++++ Page ++++

La Fed prêteur en dernier ressort a cédé sa place à l’Etat américain payeur en dernier ressort !
Les titres « subprimes » mêlés par titrisation avec d’autres valeurs ont été diffusés par dizaines ou centaines de millions dans le monde de la finance internationale (banques, fonds de pension ..) appâté par des taux d’intérêt élevés. Mais, en devenant toxiques ils perdaient de leur valeur et généraient des pertes dues à leur dépréciation, si bien que l’on a assisté dans l’ombre à un sauve-qui-peut général. Les banques, tant américaines qu’européennes, qui possédaient ces titres en grand nombre ont cherché à s’en débarrasser vers des bad banks ou structures de défaisance, avec plus ou moins de succès selon les pays. Mais, dans la plupart des cas, avec l’aide de leur Banque centrale (vers la SFEF en France).
Conséquence immédiate, les marchés interbancaires s’en trouvent immédiatement affectés car ces titres – appelés aussi collatéraux – ne sont plus acceptés en garantie par les banques prêteuses, d’où le premier choc systémique.
Le deuxième choc provient, semble-t-il, d’une erreur (ou manipulation ?) de politique monétaire invraisemblable de la part de la BCE qui a voulu faire respecter soudainement en 2010 le ratio de l’endettement public (60% du PIB) fixé par Maastricht. Pourquoi ? Alors qu’avant la crise, en 2006, les taux d’endettement avaient déjà dépassés le seuil critique dans bon nombre de pays européens, notamment l’Italie (107%), la Grèce (105%), la Belgique (89%) et l’Allemagne (68%).
S’agit-il d’une politique de diversion destinée à dissimuler les dégâts considérables causés par le premier choc au sein de la profession bancaire, qui ne s’en est pas encore remise ? Ou bien d’une utilisation conjoncturelle des événements visant à favoriser le capitalisme monétaire toujours à l’affut de bonnes affaires ? Ou des deux ?
Jusque là les Etats plaçaient les bons et obligations du Trésor selon leurs besoins propres sur les marchés, principalement auprès des banques (collatéraux), assurances et fonds de placement. Puis jugeant que les limites étaient largement dépassées, la BCE a imposé aux Etats les plus exposés de réduire leur taux d’endettement, sans se poser la question de savoir si sa décision était judicieuse et pertinente, dans l’intérêt public évidemment.
C’est ainsi que l’émission de nouveaux titres a été pratiquement interdite, ne laissant la place qu’au roulement (reports d’échéances) de la dette, ce qui s’appelle de la cavalerie. Si en avril 2013 le Président de la BCE a donné pouvoir à la Banque de France de battre monnaie, cela veut bien dire qu’il en a levé l’interdiction pour la France.

++++

= Consigne =
Reproduisez fidèlement le passage de la page qui s'ouvre sur les mots contenant « Le deuxième choc » et se clôt sur « et l’Allemagne (68%). ». Les entrées proviennent d'une source distincte de la page.

++++ Lignes ++++

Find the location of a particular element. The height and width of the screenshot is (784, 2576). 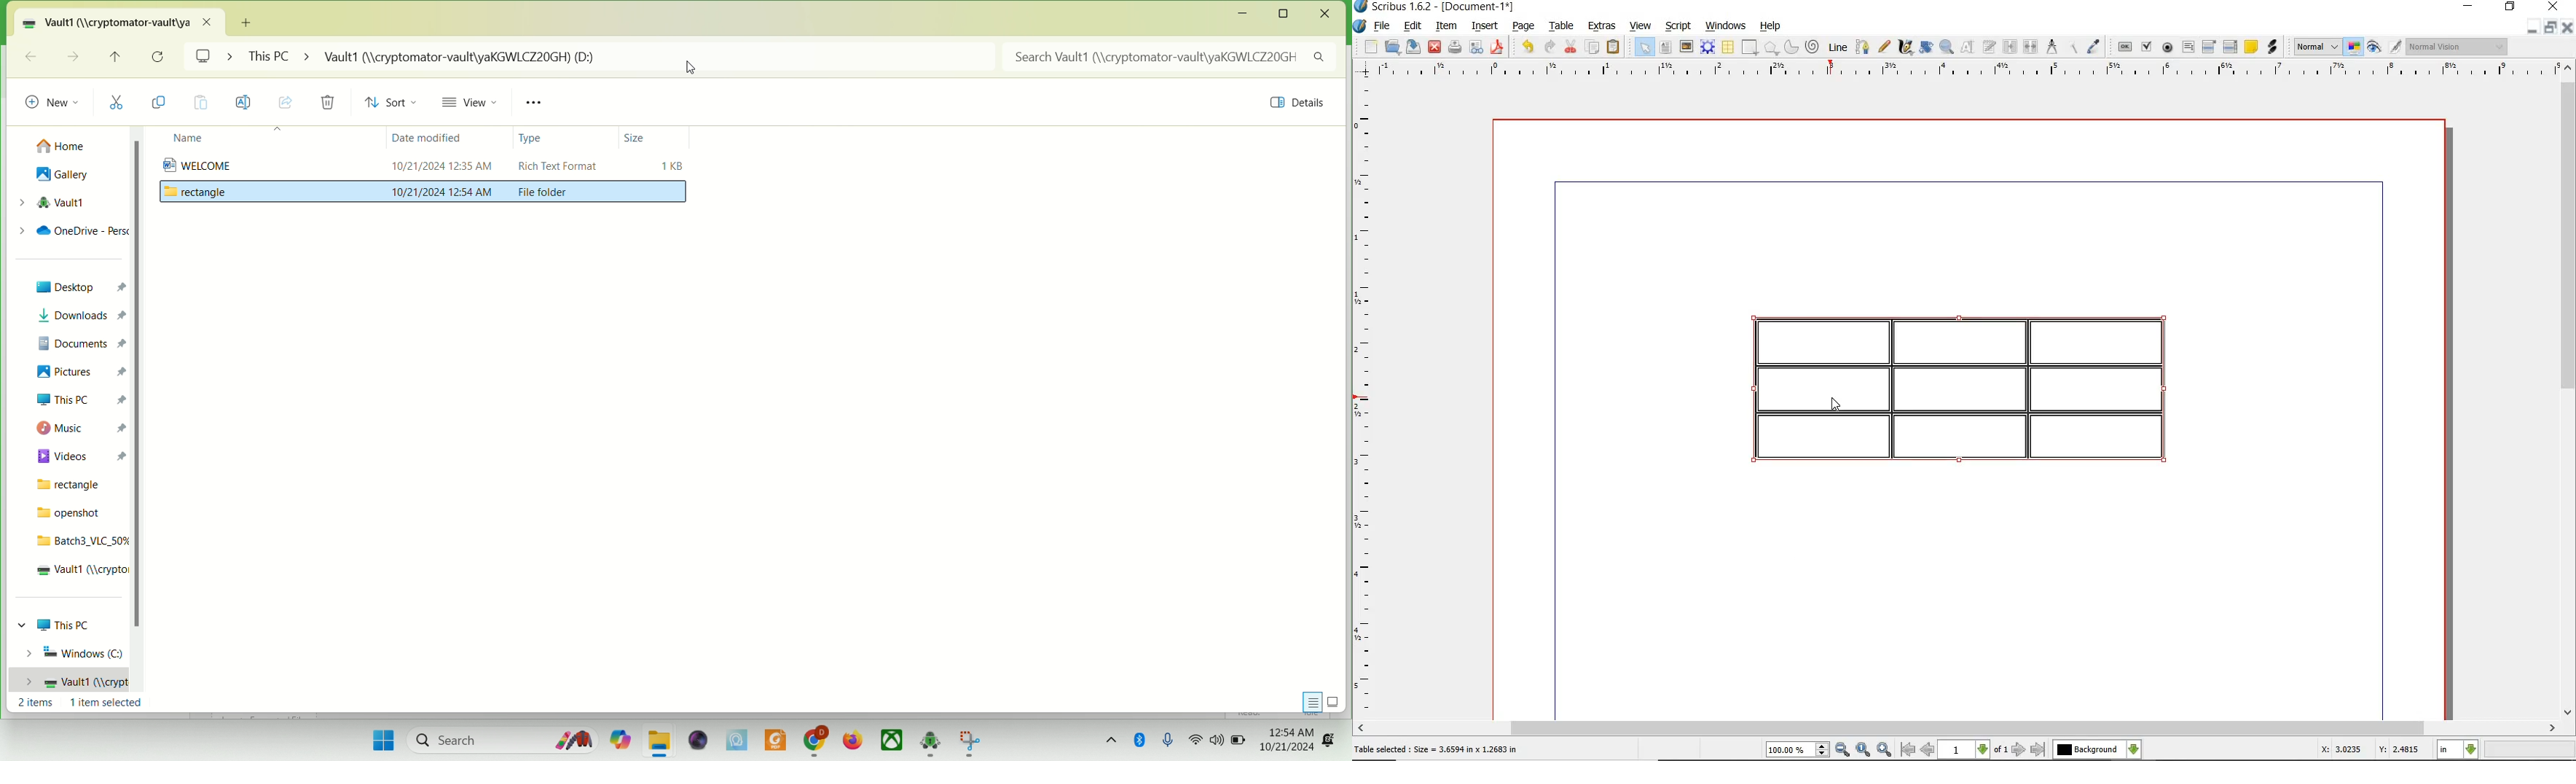

go to next page is located at coordinates (2019, 749).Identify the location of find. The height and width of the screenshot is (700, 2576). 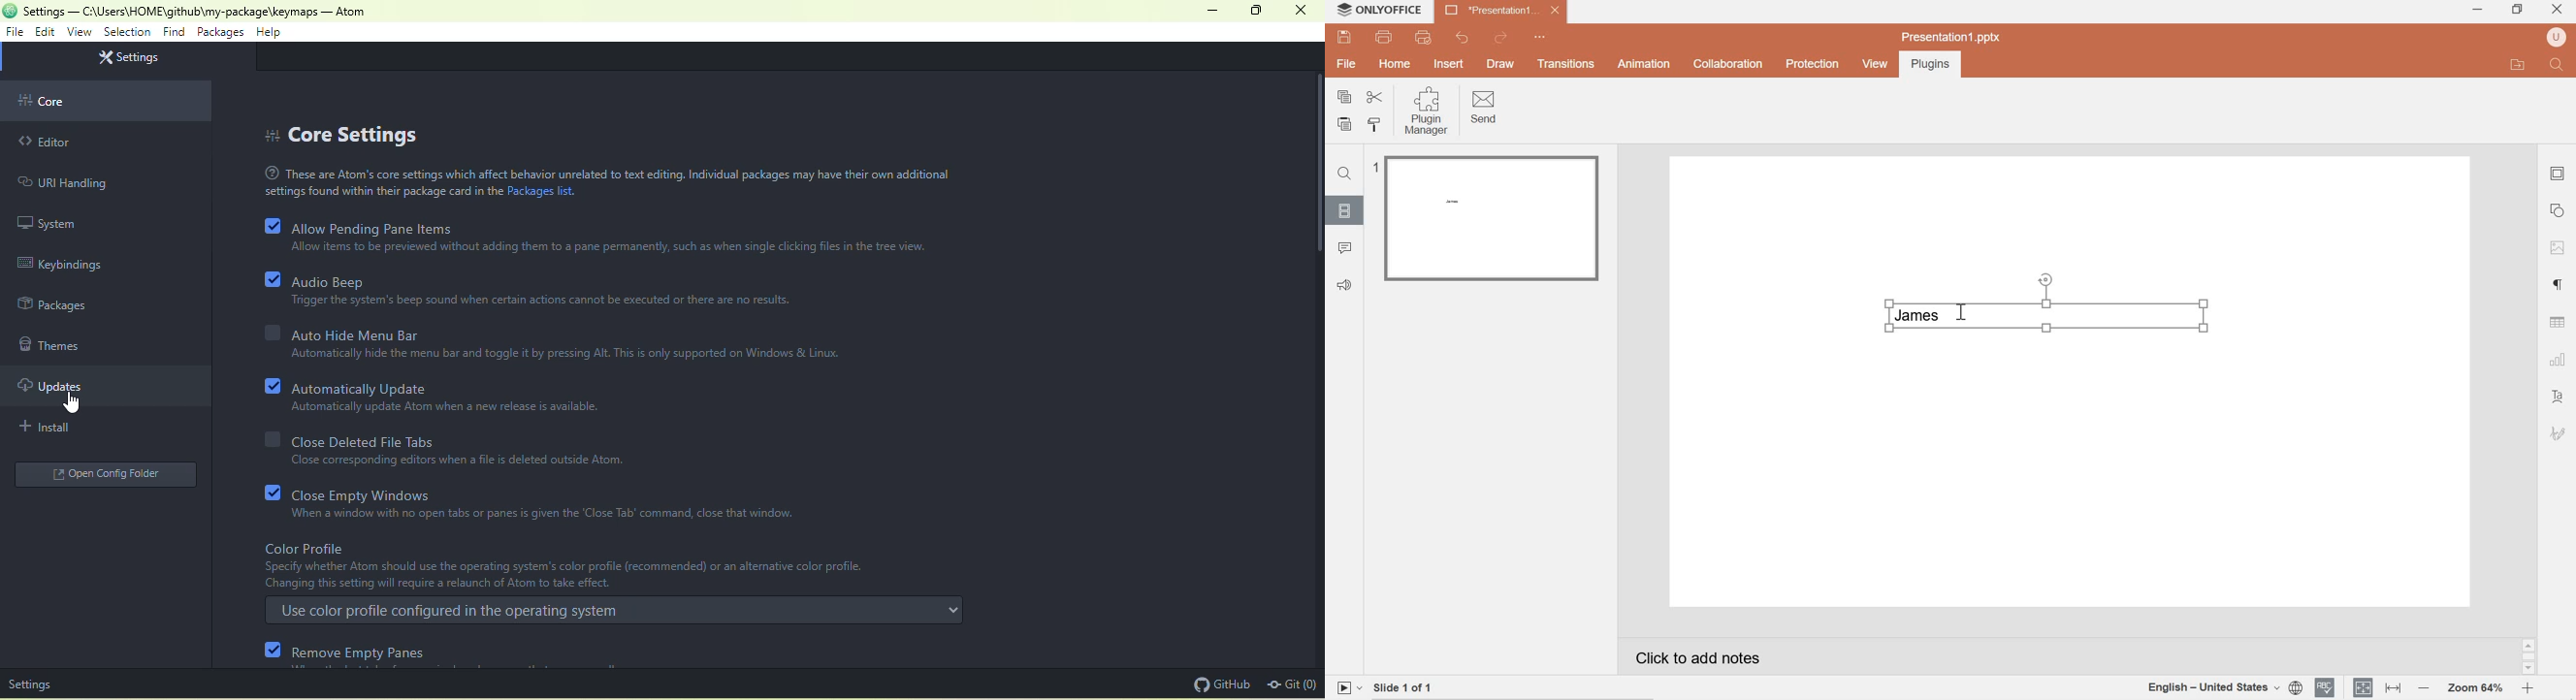
(176, 32).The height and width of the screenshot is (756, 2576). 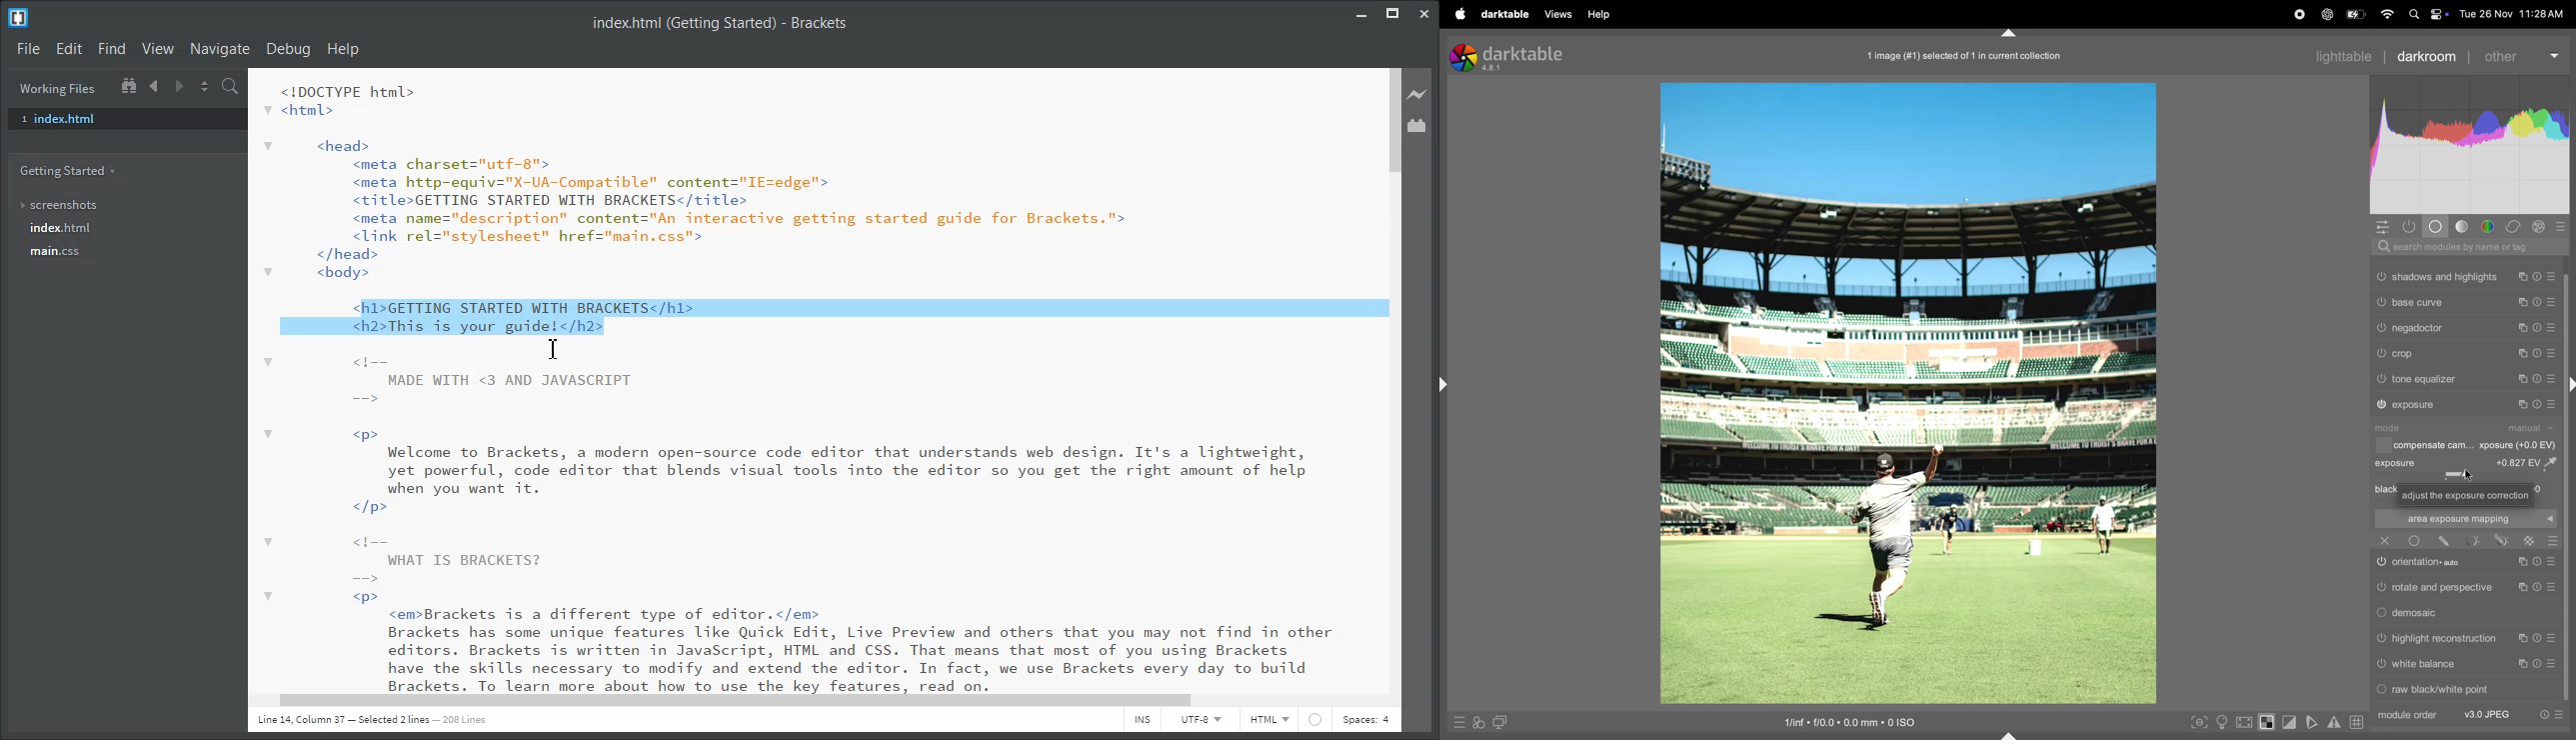 What do you see at coordinates (2299, 14) in the screenshot?
I see `record` at bounding box center [2299, 14].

++++

= Réponse rédigée =
Le deuxième choc provient, semble-t-il, d’une erreur (ou manipulation ?) de politique monétaire invraisemblable de la part de la BCE qui a voulu faire respecter soudainement en 2010 le ratio de l’endettement public (60% du PIB) fixé par Maastricht. Pourquoi ? Alors qu’avant la crise, en 2006, les taux d’endettement avaient déjà dépassés le seuil critique dans bon nombre de pays européens, notamment l’Italie (107%), la Grèce (105%), la Belgique (89%) et l’Allemagne (68%).